**What to produce**
Could you copy every record below exactly, leaving out the pictures?

▼

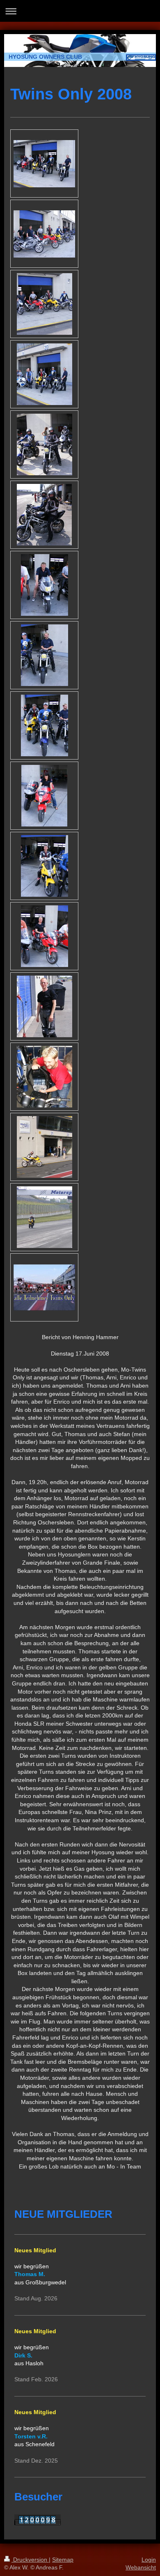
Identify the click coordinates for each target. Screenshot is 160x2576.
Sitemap (62, 2559)
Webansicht (141, 2567)
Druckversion (30, 2559)
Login (149, 2559)
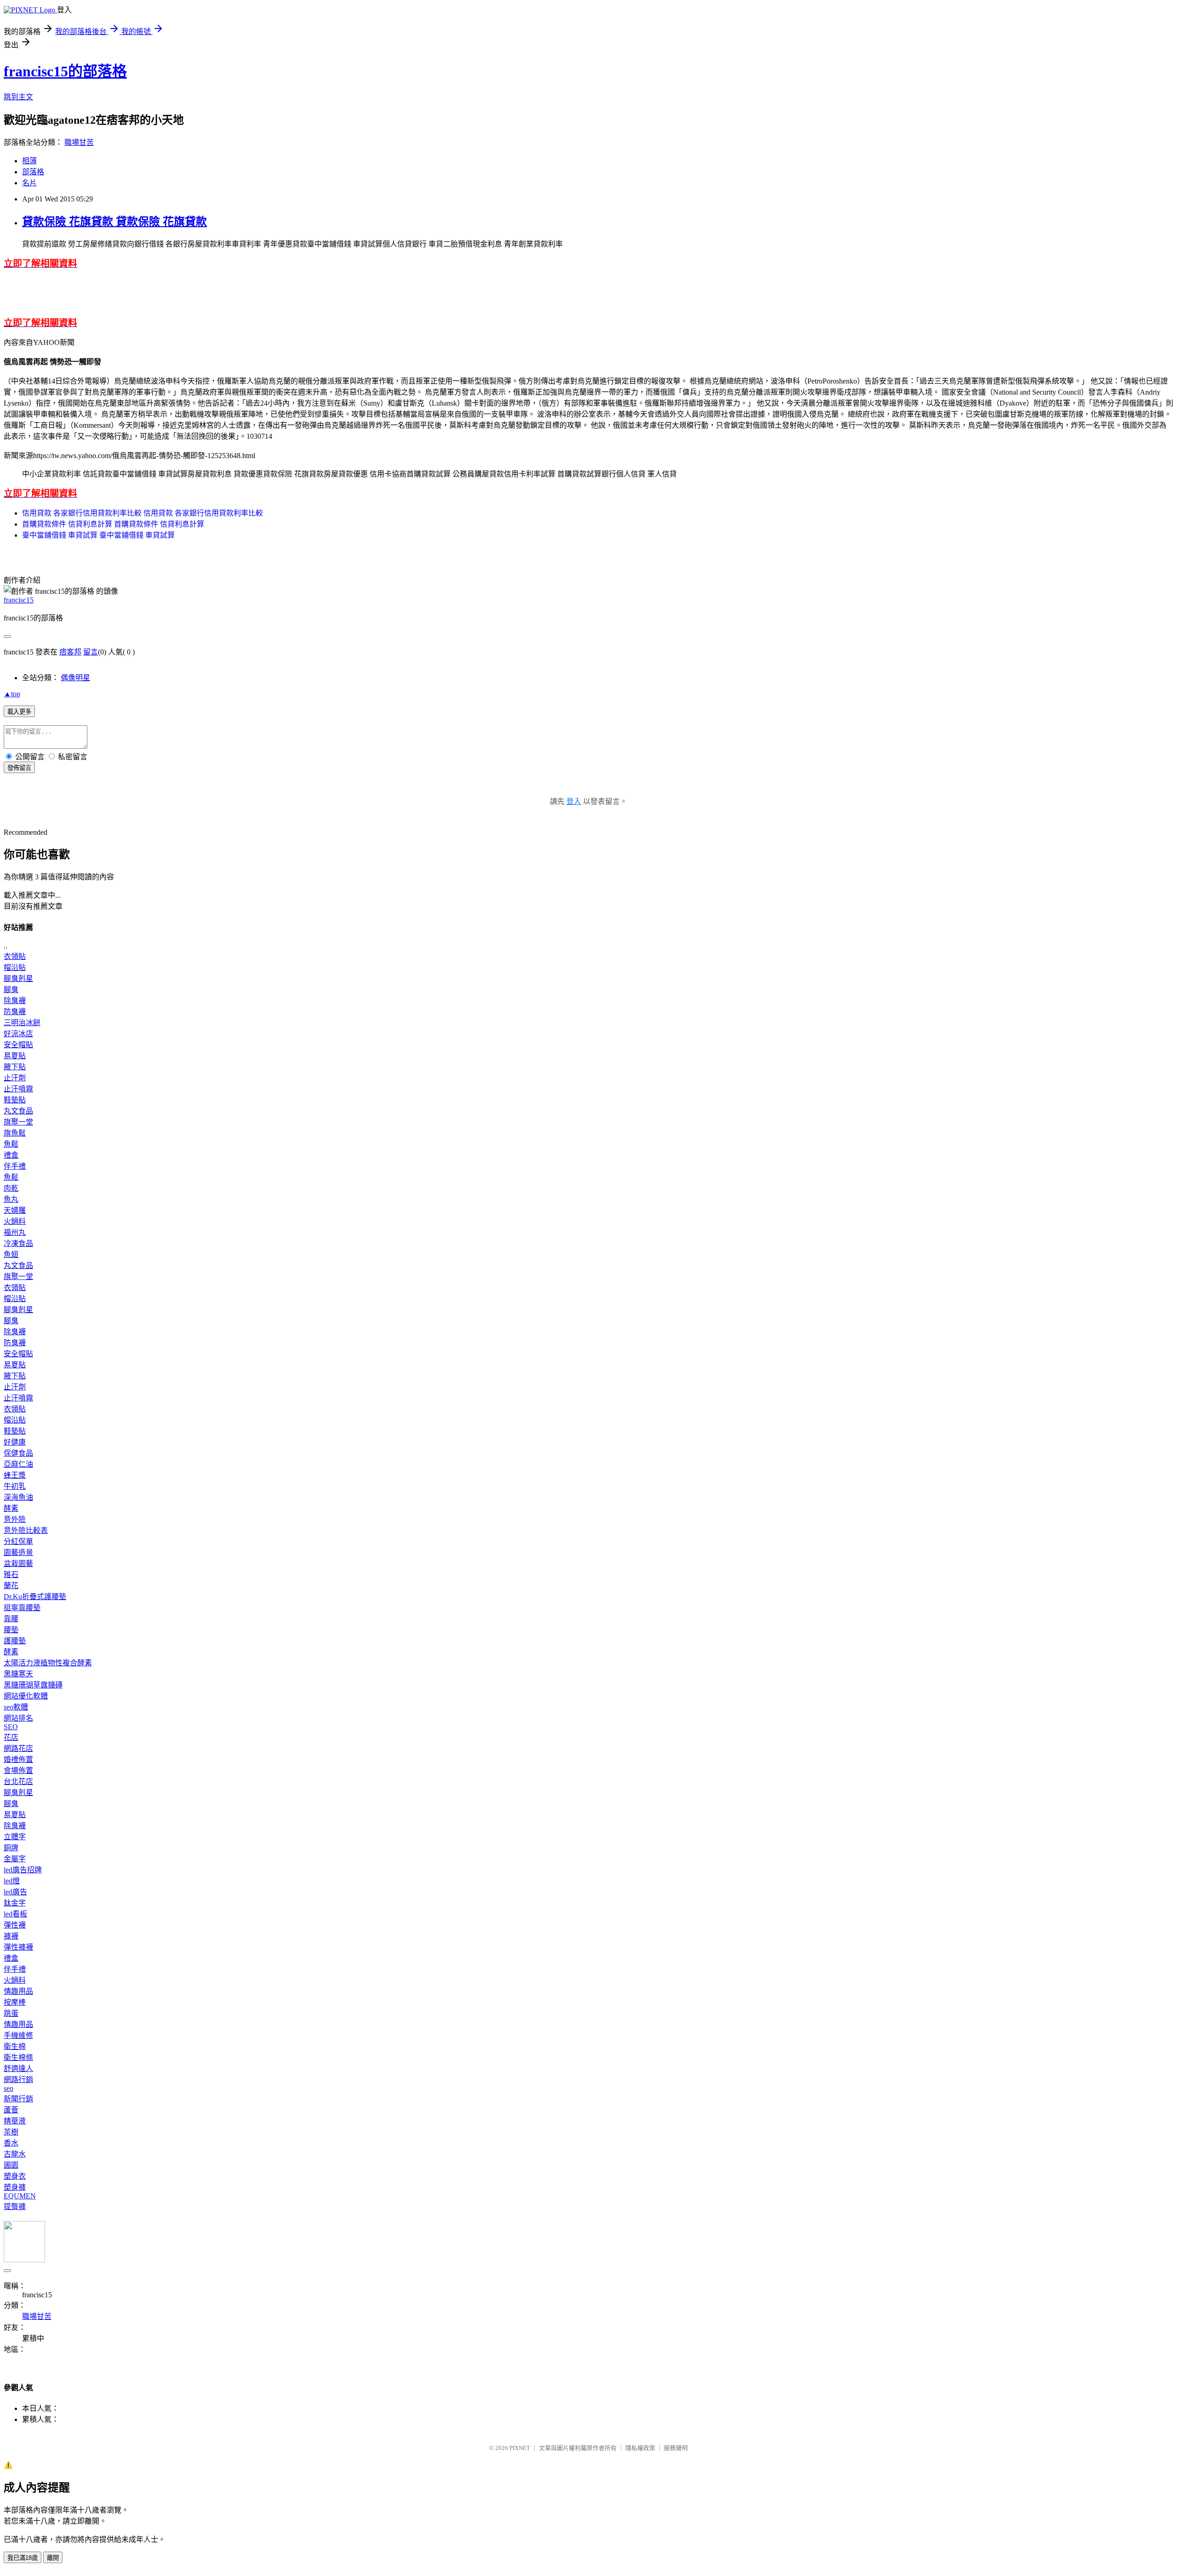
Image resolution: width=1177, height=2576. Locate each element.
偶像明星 (75, 678)
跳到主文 (18, 97)
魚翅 (11, 1254)
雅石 (11, 1574)
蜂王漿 (15, 1475)
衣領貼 (15, 956)
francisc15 (19, 600)
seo (8, 2088)
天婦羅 (15, 1210)
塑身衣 (15, 2176)
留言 (90, 652)
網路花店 (18, 1748)
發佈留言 (19, 767)
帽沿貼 (15, 967)
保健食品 (18, 1453)
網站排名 (18, 1718)
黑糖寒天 (18, 1674)
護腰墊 (15, 1641)
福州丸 (15, 1232)
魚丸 (11, 1199)
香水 (11, 2143)
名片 (29, 183)
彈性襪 (15, 1925)
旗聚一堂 (18, 1122)
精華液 (15, 2121)
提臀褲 (15, 2206)
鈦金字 (15, 1903)
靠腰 (11, 1619)
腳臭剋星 (18, 978)
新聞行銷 (18, 2099)
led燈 (12, 1881)
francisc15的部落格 (65, 71)
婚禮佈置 (18, 1759)
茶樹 (11, 2132)
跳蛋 (11, 2013)
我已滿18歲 (22, 2557)
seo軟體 (16, 1707)
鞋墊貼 (15, 1100)
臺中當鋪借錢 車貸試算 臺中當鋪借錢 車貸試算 (98, 535)
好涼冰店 (18, 1034)
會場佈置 (18, 1770)
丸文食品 (18, 1111)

▲

**Answer space**
Identify the click coordinates for each target. Screenshot is 160x2576.
Sitemap (62, 2559)
Webansicht (141, 2567)
Druckversion (30, 2559)
Login (149, 2559)
Image resolution: width=1177, height=2576. Locate each element.
偶像明星 (75, 678)
跳到主文 (18, 97)
魚翅 (11, 1254)
雅石 (11, 1574)
蜂王漿 (15, 1475)
衣領貼 (15, 956)
francisc15 (19, 600)
seo (8, 2088)
天婦羅 (15, 1210)
塑身衣 (15, 2176)
留言 (90, 652)
網路花店 (18, 1748)
發佈留言 (19, 767)
帽沿貼 (15, 967)
保健食品 (18, 1453)
網站排名 (18, 1718)
黑糖寒天 (18, 1674)
護腰墊 (15, 1641)
福州丸 (15, 1232)
魚丸 (11, 1199)
香水 (11, 2143)
名片 (29, 183)
彈性襪 (15, 1925)
旗聚一堂 (18, 1122)
精華液 (15, 2121)
提臀褲 (15, 2206)
鈦金字 (15, 1903)
靠腰 (11, 1619)
腳臭剋星 (18, 978)
新聞行銷 (18, 2099)
led燈 (12, 1881)
francisc15的部落格 (65, 71)
婚禮佈置 (18, 1759)
茶樹 (11, 2132)
跳蛋 (11, 2013)
我已滿18歲 (22, 2557)
seo軟體 (16, 1707)
鞋墊貼 (15, 1100)
臺中當鋪借錢 車貸試算 臺中當鋪借錢 車貸試算 (98, 535)
好涼冰店 (18, 1034)
會場佈置 (18, 1770)
丸文食品 (18, 1111)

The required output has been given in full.